Desde que empezó la pandemia hay días en los que trabajo las veinticuatro horas. En ese tiempo me cambio tres veces de traje y solo me detengo para comer o descansar una hora. A veces incluso menos que eso, porque me toma treinta minutos quitarme y ponerme el buzo especial. Cuando acaba mi jornada, regreso a casa para descansar por tres días, pero eso es un decir. La mayoría de los enfermeros tenemos problemas de sueño y a lo mucho cerramos los ojos dos o tres horas de corrido. Aunque no esté en el hospital, me levanto muy temprano de la cama, casi siempre inquieto y en alerta. No dejo de pensar todo el tiempo si he traído el virus en la ropa a pesar de los protocolos de seguridad.
Cuando el cansancio nos gana, logramos dormir sentados en alguna silla del hospital. Allí no hay un área específica para que el personal médico descanse. Entonces nos ponemos de acuerdo para dormir por turnos. Le aviso a un compañero que voy a cabecear un rato en la silla y luego él hace lo mismo. No nos quejamos, al contrario: es un privilegio hacer mi labor en estos tiempos de crisis. Pero al mismo tiempo sé que todo esto tendrá un efecto en mí más adelante. Me veo estable, pero no lo estoy. A veces pienso que los tres o cuatro meses que llevamos con la enfermedad nos cambiarán para siempre. Ningún hospital se ha preocupado por la estabilidad emocional de los enfermeros. Nadie piensa en eso porque se cree que es un asunto secundario, pero no lo es. Nosotros sabemos que después de esto ninguno será el mismo.
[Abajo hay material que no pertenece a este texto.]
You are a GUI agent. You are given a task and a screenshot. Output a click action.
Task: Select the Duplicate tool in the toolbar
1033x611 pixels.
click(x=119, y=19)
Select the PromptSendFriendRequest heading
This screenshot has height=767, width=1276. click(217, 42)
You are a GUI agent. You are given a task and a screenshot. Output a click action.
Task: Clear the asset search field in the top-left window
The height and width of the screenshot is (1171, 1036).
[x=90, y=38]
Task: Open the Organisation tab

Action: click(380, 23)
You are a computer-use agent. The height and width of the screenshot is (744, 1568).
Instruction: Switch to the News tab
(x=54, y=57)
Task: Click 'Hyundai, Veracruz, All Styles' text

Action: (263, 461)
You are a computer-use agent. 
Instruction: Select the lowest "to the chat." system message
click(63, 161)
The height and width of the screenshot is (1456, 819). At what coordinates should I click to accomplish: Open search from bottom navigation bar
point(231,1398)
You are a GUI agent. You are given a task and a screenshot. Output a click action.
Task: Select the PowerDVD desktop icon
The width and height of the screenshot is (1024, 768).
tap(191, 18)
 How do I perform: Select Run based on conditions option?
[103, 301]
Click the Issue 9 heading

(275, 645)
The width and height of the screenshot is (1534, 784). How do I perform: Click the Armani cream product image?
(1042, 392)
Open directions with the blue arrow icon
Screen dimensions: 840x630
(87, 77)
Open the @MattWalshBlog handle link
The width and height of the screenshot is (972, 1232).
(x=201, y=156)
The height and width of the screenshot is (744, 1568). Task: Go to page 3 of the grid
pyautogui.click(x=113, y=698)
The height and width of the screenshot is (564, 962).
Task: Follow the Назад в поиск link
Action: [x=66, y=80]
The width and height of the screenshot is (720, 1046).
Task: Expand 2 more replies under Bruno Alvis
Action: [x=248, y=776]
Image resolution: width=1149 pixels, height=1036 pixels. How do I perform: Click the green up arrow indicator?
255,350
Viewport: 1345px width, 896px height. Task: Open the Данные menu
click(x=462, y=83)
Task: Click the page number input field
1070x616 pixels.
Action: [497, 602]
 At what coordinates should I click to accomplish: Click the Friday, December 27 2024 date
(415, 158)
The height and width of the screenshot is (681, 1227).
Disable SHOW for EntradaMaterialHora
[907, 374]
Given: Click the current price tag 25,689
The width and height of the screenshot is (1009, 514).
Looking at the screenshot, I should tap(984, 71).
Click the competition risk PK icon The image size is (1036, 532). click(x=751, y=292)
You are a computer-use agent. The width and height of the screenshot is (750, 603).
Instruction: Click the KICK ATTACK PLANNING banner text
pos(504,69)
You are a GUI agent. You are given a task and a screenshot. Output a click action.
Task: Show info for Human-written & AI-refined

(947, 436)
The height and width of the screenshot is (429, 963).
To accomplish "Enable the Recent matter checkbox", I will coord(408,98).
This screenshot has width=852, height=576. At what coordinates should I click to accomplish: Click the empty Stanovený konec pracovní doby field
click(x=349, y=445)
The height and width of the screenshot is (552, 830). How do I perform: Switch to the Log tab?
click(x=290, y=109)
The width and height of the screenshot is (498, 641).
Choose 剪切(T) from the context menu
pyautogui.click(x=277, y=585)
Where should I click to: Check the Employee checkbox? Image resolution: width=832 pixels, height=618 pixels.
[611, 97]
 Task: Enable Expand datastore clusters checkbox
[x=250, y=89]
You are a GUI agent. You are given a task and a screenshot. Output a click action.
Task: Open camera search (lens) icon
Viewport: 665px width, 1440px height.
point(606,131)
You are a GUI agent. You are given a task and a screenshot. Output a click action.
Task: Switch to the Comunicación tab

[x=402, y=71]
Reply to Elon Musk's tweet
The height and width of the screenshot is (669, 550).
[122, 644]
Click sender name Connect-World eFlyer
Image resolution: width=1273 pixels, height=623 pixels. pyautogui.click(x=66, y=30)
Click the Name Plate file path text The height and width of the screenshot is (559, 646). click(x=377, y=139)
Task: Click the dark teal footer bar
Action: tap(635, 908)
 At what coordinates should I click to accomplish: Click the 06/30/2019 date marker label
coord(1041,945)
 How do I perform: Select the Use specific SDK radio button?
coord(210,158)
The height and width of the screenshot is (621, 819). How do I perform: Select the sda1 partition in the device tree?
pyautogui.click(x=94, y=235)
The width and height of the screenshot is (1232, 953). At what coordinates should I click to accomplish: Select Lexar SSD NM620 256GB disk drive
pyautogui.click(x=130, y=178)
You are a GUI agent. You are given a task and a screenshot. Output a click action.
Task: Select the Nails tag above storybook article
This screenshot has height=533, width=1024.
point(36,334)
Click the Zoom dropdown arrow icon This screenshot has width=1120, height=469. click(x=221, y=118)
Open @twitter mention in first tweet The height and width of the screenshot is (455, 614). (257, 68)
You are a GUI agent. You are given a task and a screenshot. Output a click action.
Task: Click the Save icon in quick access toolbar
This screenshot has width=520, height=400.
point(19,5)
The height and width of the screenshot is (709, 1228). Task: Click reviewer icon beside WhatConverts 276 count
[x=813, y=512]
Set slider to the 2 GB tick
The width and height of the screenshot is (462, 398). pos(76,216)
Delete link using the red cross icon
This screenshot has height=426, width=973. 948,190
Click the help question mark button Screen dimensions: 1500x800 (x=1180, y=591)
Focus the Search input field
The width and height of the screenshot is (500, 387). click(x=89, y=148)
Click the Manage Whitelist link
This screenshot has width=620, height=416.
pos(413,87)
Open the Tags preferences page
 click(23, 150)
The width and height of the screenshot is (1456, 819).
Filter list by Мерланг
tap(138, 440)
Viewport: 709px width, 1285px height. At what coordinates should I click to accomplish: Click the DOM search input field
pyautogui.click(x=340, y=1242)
En los últimos meses mi trabajo se ha vuelto uno de los más arriesgados. Somos nosotros quienes tenemos más contacto con los pacientes. El doctor suele dar las órdenes y luego se va, pero el enfermero es el que se queda para entregar las medicinas, controlar la fiebre, colocar el ventilador mecánico. Sabemos que si caemos enfermos no habría personal para atender a los pacientes. Todo esto tiene repercute en nuestra calma. Pero hay instantes que sirven para darnos aliento. Yo, por ejemplo, vivo solo pero a veces paso con el auto frente a la casa de mi mamá y mi hermana, bajo la ventana y nos saludamos de lejos. Ese simple gesto es como un abrazo a la distancia, como un alivio, porque sé que todo mi esfuerzo, todas las noches sin poder dormir, valen la pena para mantenerlas a ellas a salvo.